Moscou pourrait changer d'attitude sur la Syrie si Assad triche

La Russie pourrait renoncer à soutenir Bachar al-Assad si elle venait à apprendre que celui-ci ne respectait pas ses engagements concernant son arsenal chimique, a suggéré samedi le chef de cabinet de Vladimir Poutine. François Hollande, lui, multiplie les rencontres avant l'ouverture de l'Assemblée générale de l'ONU mardi.

Sergueï Ivanov a toutefois réaffirmé son opposition à une intervention militaire occidentale en Syrie, en faisant valoir que ce genre d'action ne ferait que renforcer les activistes liés à Al-Qaïda.

"En cas d'interférence militaire extérieure, l'opposition (...) perdrait tout intérêt à des négociations, considérant que les Etats-Unis bombarderaient le régime jusqu'à ses fondations, comme en Libye, ce qui lui faciliterait le chemin vers la victoire", a déclaré M. Ivanov.

Il a souligné qu'après les informations données samedi par la Syrie sur ses armes chimiques, il faudrait deux ou trois mois pour évaluer le temps nécessaire à leur élimination. "Je parle en théorie et par hypothèse, mais, s'il s'avérait que le président syrien Assad triche, nous pourrions modifier notre position", a annoncé M. Ivanov.

Le haut responsable a en outre estimé que l'emplacement des armes chimiques serait connu d'ici à une semaine, tout en soulignant que l'armée régulière syrienne ne contrôlait pas la totalité du pays.

Paris s'active

François Hollande a également poursuivi samedi ses consultations sur le dossier syrien en recevant à Paris l'émir du Qatar, Cheikh Tamim ben Hamad al Thani, en visite privée en France.

Le président français a reçu ces derniers jours des émissaires du Qatar et de l'Arabie saoudite, deux pays qui fournissent des armes aux rebelles syriens.
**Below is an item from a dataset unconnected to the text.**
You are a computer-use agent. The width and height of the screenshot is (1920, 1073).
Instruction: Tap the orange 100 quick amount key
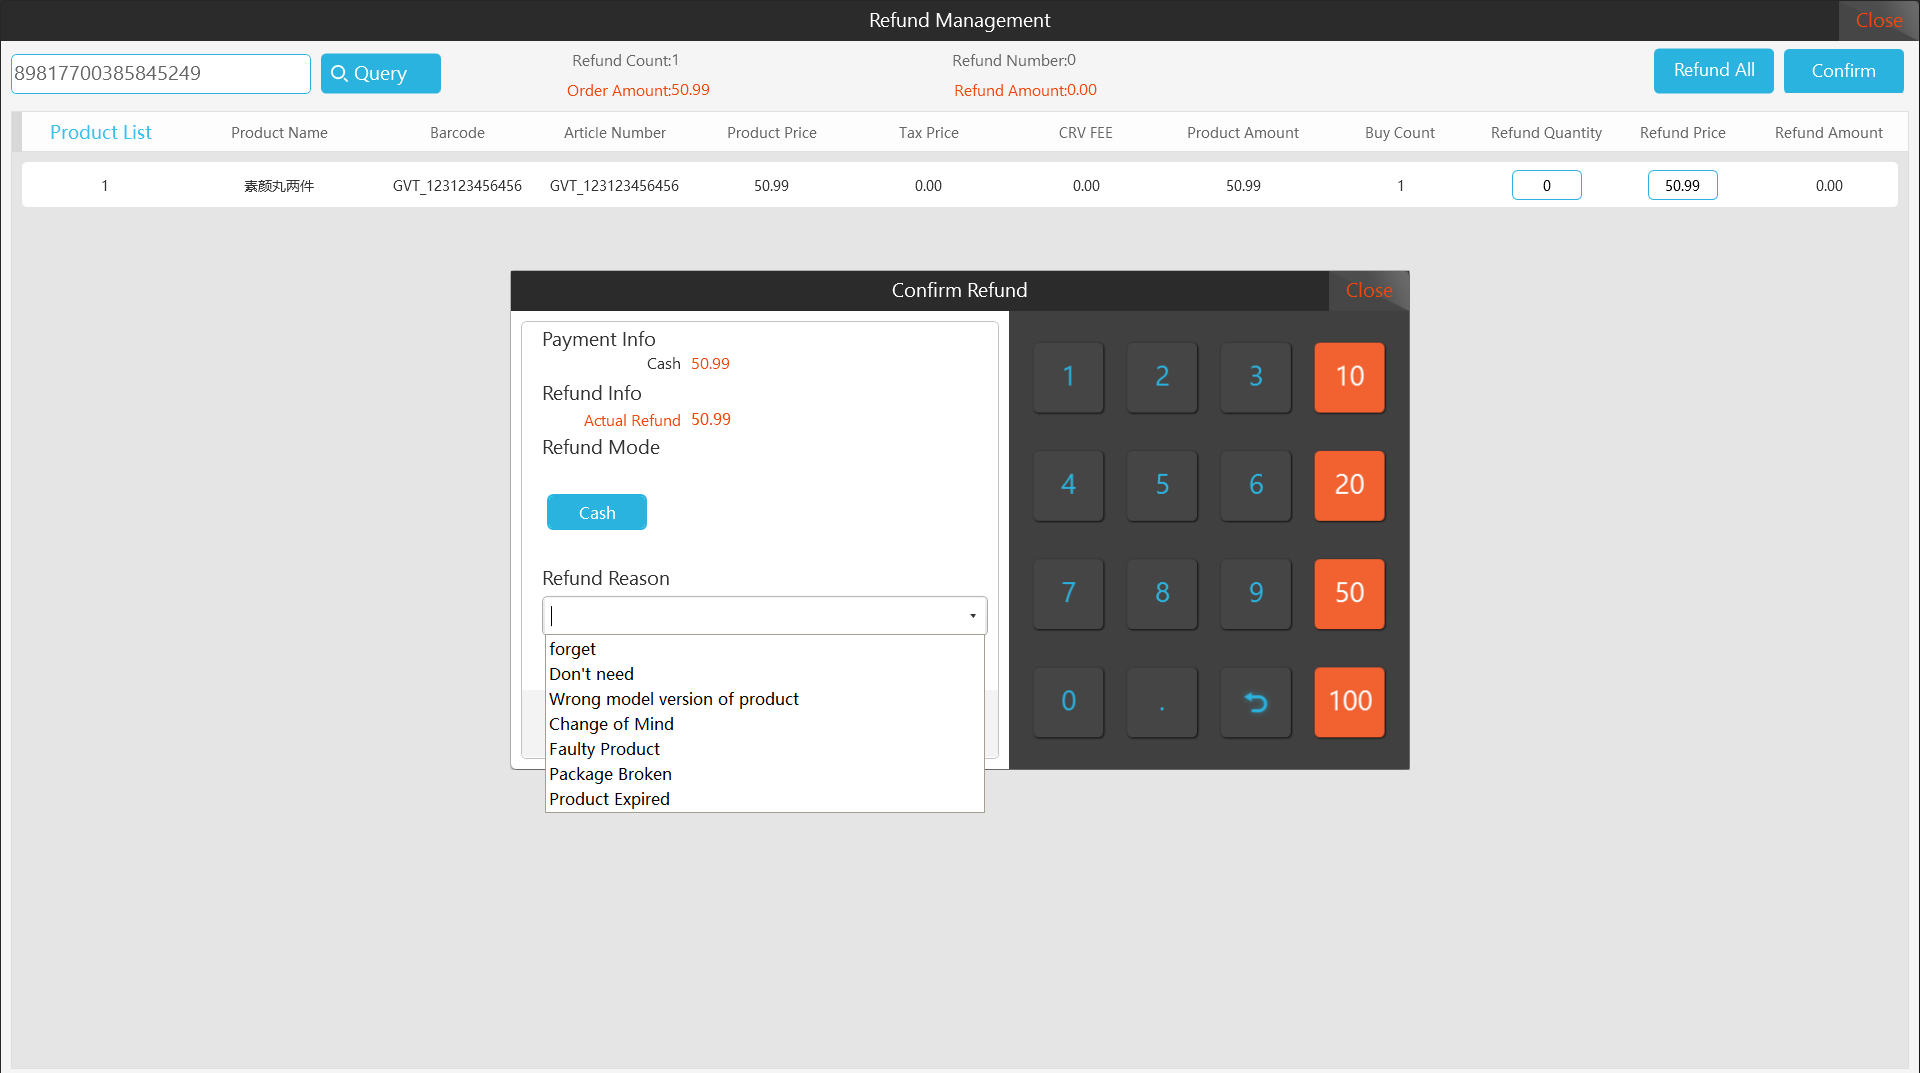1349,701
Salim Idriss, numéro un de l'Armée syrienne libre (ASL) qui réclame des armes depuis des mois, est aussi attendu la semaine prochaine à Paris.

François Hollande recherchera également la semaine prochaine le soutien de l'Iran à une solution politique en Syrie lors de son entretien à New York avec le nouveau président iranien, Hassan Rohani.

La Coalition de l'opposition syrienne a pour sa part rejeté samedi une proposition de l'Iran de faciliter un dialogue entre les rebelles et Damas, l'estimant peu crédible de la part du principal allié régional du régime de Bachar al-Assad.